Einer der ersten Schritte auf dem Weg zum neuen Rhön-Klinikum Campus war 2016 der Umzug der Psychosomatischen Klinik in die komplett renovierte ehemalige Kurpark-Klinik, die seit 1997  leer am Rand des Bad Neuhäuser Kurparks gestanden und in der Bevölkerung inzwischen den Spitznamen "Schwarze Moschee" bekommen hatte. Nach vielen Spekulationen, was aus dem Gebäude werden sollte, kam 2014 vom Rhön-Klinikum-Vorstand schließlich die Entscheidung zum Umbau in die neue Psychosomatische Klinik. 

Umzug zunächst ohne Reha

Die alte musste auf dem Klinikberg für den Neubau weichen. Der Umzug an den Kurpark erfolgte etwa ein halbes Jahr, nachdem an der Psychosomatischen Klinik in Bad Neustadt im Herbst 2015 das 40-jährige bestehen gefeiert worden war. Allerdings bedeutete der Umzug, das vorläufige Aus für den psychosomatischen Reha-Bereich. Zwar bekam der Akutbereich  im Gebäude am Kurpark mit insgesamt 240 Betten 22 mehr als zuvor, für den Reha-Bereich reichte allerdings der Platz im neuen Gebäude nicht aus.

Die Reha-Abteilung, über die die Psychosomatische Klinik seit den 90er Jahren verfügte, wurde „ruhend gestellt“, wie es Geschäftsführer Burkhard Bingel damals formulierte.
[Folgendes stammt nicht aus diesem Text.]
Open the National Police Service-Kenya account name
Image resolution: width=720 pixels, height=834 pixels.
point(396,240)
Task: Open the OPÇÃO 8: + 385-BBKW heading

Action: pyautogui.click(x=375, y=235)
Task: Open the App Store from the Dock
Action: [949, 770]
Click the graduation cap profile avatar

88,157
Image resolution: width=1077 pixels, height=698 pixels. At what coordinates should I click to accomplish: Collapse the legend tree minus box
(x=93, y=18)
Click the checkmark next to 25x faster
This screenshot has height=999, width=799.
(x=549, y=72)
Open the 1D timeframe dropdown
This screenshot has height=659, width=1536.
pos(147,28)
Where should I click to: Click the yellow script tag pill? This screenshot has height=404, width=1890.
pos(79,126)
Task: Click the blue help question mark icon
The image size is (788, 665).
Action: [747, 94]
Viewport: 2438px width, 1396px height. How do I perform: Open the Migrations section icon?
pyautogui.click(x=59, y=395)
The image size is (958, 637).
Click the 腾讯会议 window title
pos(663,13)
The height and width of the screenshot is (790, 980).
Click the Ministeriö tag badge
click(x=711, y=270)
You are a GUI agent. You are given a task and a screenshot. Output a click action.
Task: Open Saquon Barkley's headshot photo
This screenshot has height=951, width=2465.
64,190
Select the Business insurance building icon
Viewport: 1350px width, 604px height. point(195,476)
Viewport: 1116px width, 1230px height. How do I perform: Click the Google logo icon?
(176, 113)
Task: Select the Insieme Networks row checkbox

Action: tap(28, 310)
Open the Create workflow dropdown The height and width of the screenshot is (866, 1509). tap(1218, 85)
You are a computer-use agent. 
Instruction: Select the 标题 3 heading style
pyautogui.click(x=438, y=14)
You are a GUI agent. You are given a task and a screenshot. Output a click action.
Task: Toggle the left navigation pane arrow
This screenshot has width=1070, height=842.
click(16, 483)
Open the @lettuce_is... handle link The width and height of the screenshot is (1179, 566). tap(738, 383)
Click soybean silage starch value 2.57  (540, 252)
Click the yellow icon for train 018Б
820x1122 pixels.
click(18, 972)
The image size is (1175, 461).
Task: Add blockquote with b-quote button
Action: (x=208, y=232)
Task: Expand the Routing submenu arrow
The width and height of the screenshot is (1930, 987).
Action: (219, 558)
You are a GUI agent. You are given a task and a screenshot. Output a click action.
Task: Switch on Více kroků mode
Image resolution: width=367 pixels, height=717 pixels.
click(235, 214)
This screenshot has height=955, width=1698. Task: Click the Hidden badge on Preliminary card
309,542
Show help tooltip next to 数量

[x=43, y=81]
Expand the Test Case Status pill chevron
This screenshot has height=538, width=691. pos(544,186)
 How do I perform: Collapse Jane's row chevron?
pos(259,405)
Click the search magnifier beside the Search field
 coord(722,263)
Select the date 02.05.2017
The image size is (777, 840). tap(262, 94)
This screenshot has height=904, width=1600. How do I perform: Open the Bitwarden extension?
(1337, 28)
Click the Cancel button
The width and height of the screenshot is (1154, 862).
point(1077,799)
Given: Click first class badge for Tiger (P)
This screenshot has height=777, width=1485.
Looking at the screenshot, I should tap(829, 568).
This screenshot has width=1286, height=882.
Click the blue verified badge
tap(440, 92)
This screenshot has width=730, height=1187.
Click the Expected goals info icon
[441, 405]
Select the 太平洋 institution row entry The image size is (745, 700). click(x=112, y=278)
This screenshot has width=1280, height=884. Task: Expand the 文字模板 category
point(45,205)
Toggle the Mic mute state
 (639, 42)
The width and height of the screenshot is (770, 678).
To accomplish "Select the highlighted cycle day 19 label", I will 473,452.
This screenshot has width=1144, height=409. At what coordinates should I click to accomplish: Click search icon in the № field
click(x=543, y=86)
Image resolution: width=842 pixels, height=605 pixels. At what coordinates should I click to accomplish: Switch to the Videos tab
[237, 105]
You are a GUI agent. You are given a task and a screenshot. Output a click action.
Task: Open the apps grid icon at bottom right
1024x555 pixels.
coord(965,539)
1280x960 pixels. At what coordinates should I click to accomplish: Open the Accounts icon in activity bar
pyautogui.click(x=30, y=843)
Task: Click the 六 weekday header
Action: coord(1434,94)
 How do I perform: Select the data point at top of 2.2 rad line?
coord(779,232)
Um sie wieder anbieten zu können, sei ein zusätzliches Gebäude direkt daneben nötig. Dieses Gebäude wird nun gebaut, wie es in einer Mitteilung des Rhön-Klinikum Campus heißt. 

62 Stahlbeton-Bohrpfähle

Vor wenigen Tagen haben die vorbereitenden speziellen Tiefbauarbeiten für den Neubau der Psychosomatischen Klinik für stationäre Rehabilitation begonnen.  Für das Gebäude an der Bad Neustädter Kurhausstraße ist eine so genannte Pfahlgründung nötig. Dafür bohren die Bauarbeiter in den nächsten fünf Wochen. Insgesamt 62 Stahlbeton-Bohrpfähle mit Durchmessern von 90 und 120 Zentimeter Durchmesser müssen in den Untergrund, um die Bodenplatte für den neuen fünfgeschossigen Klinikbau zu tragen. Würde man alle Betonpfähle hintereinander legen, hätten sie zusammen ein Gesamtlänge von etwa 1000 Metern - jeder Pfahl im Durchschnitt als ungefähr 16 Meter.

115 Patientenzimmer

Der Neubau schließt sich direkt an die bestehende psychosomatische Tagesklinik an und wird mit dem Kurhaus verbunden sein. Außerdem wird ein direkter Zugang zum Kurpark geschaffen. Wie es vom Rhön-Klinikum Campus heißt, werden in der neuen Psychosomatischen Reha-Klinik 115 moderne Einzelbettzimmer für Patienten zur Verfügung stehen sowie Therapie- und Gruppenräume, Arzt- und Personalzimmer.

Fertigstellung Ende 2021 

Zum Zeitablauf heißt es aus dem Unternehmen, dass der eigentliche Rohbau auf den 62 Pfählen Anfang November beginnen soll. Die Fertigstellung und Inbetriebnahme der Reha-Klinik ist demnach für Ende des Jahres 2021 geplant - nach gut zwei Jahren Bauzeit also. Während es in der Akutklinik der Psychosomatik in erster Linie um Krisenintervention geht, stehen in der Reha-Klinik unter anderem Motivationsarbeit und  einsichtsvermittelnde und übende Verfahren im Vordergrund.